Items from a dataset
--
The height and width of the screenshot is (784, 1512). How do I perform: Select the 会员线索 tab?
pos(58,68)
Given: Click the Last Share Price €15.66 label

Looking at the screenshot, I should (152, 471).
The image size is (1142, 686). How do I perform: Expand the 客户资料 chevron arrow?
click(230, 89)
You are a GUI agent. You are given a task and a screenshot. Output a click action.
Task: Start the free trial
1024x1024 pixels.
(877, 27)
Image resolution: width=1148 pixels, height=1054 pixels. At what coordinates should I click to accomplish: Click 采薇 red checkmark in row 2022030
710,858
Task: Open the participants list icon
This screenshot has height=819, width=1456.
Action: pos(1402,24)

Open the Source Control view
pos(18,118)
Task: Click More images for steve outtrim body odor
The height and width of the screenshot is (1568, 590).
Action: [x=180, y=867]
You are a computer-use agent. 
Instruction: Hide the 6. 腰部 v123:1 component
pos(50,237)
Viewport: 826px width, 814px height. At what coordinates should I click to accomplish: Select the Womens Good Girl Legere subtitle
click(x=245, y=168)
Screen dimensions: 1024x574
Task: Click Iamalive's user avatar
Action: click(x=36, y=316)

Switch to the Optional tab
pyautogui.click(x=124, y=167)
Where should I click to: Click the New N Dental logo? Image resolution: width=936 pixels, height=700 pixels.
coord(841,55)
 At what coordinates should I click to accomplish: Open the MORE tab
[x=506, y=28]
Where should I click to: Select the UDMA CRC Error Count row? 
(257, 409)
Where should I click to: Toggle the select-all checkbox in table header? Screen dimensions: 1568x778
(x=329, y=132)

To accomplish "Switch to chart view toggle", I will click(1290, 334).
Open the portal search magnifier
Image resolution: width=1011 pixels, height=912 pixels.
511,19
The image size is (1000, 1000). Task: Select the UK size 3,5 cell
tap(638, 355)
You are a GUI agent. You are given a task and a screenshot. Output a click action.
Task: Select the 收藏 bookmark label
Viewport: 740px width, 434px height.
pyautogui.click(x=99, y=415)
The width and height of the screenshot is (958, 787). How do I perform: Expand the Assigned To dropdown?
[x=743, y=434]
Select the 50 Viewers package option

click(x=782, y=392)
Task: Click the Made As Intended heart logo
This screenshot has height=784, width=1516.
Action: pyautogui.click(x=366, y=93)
--
• _What you will do_:
Print every row above again, line for line, without changing a character.

• _Result for this exercise_:
The height and width of the screenshot is (784, 1512). How do I perform: Select the 会员线索 tab?
pos(58,68)
Given: Click the Last Share Price €15.66 label

Looking at the screenshot, I should (152, 471).
The image size is (1142, 686). How do I perform: Expand the 客户资料 chevron arrow?
click(230, 89)
You are a GUI agent. You are given a task and a screenshot. Output a click action.
Task: Start the free trial
1024x1024 pixels.
(877, 27)
Image resolution: width=1148 pixels, height=1054 pixels. At what coordinates should I click to accomplish: Click 采薇 red checkmark in row 2022030
710,858
Task: Open the participants list icon
This screenshot has height=819, width=1456.
Action: pos(1402,24)

Open the Source Control view
pos(18,118)
Task: Click More images for steve outtrim body odor
The height and width of the screenshot is (1568, 590).
Action: [x=180, y=867]
You are a computer-use agent. 
Instruction: Hide the 6. 腰部 v123:1 component
pos(50,237)
Viewport: 826px width, 814px height. At what coordinates should I click to accomplish: Select the Womens Good Girl Legere subtitle
click(x=245, y=168)
Screen dimensions: 1024x574
Task: Click Iamalive's user avatar
Action: click(x=36, y=316)

Switch to the Optional tab
pyautogui.click(x=124, y=167)
Where should I click to: Click the New N Dental logo? Image resolution: width=936 pixels, height=700 pixels.
coord(841,55)
 At what coordinates should I click to accomplish: Open the MORE tab
[x=506, y=28]
Where should I click to: Select the UDMA CRC Error Count row? 
(257, 409)
Where should I click to: Toggle the select-all checkbox in table header? Screen dimensions: 1568x778
(x=329, y=132)

To accomplish "Switch to chart view toggle", I will click(1290, 334).
Open the portal search magnifier
Image resolution: width=1011 pixels, height=912 pixels.
511,19
The image size is (1000, 1000). Task: Select the UK size 3,5 cell
tap(638, 355)
You are a GUI agent. You are given a task and a screenshot. Output a click action.
Task: Select the 收藏 bookmark label
Viewport: 740px width, 434px height.
pyautogui.click(x=99, y=415)
The width and height of the screenshot is (958, 787). How do I perform: Expand the Assigned To dropdown?
[x=743, y=434]
Select the 50 Viewers package option

click(x=782, y=392)
Task: Click the Made As Intended heart logo
This screenshot has height=784, width=1516.
Action: pyautogui.click(x=366, y=93)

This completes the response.